You can create a new cluster by importing
the site.xml files from an existing cluster. Perform the following
steps to create a cluster by import.
- In the PDI client, create a new job or transformation or open an existing one.
- Click the View tab and then right-click the Hadoop Clusters folder.
-
Click Import cluster.
The Hadoop Clusters dialog box appears.
-
Enter a user-defined name to assign the cluster connection in the Cluster name field.
Characters allowed in the cluster name field are uppercase and lowercase letters, numbers, and hyphens.Note: Valid cluster names may include uppercase and lowercase letters, numbers, and hyphens. However, the cluster name cannot end with a hyphen. To ensure a valid cluster name, do not use any other symbols, punctuation characters, or blank spaces.After you create the connection, you can locate this named connection in the View tab on the PDI client.

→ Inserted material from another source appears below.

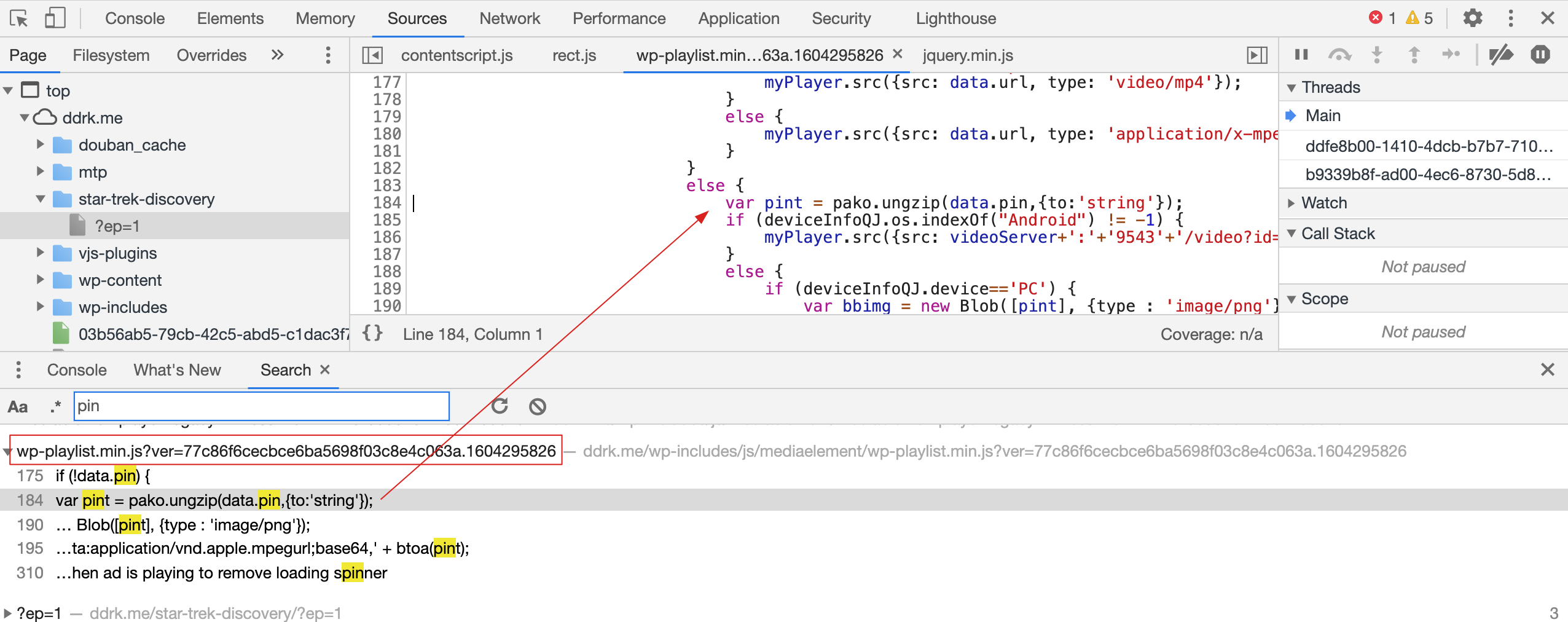Switch to the Network tab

- Use the Driver and Version options to select the distribution of Hadoop on your cluster and its version number. The Hitachi Vantara Lumada and Pentaho Support Portal provides drivers that you can download and install for supported versions of Amazon EMR, Cloudera, Google Dataproc, and Hortonworks.
-
Click Browse to add file(s) and browse to the directory containing the site.xml files that were provided to you by your cluster
administrator.
The required files include:
- hive-site.xml
- mapred-site.xml
- yarn-site.xml
- core-site.xml
- hbase-site.xml
- hdfs-site.xml
- oozie-site.xml (if you are using Oozie in your configuration)
-
Click Open.
The Site XML files section displays the files you selected.
- Enter your user name and password in the HDFS section if you are connecting to a secure cluster.
-
Click Next and specify the security option for your
cluster.
- If your Hadoop cluster is non-secure, select None and then click Next to test your connection.
- If your Hadoop cluster is secure, you need to add security to your cluster connection. See Add security to cluster connections for instructions.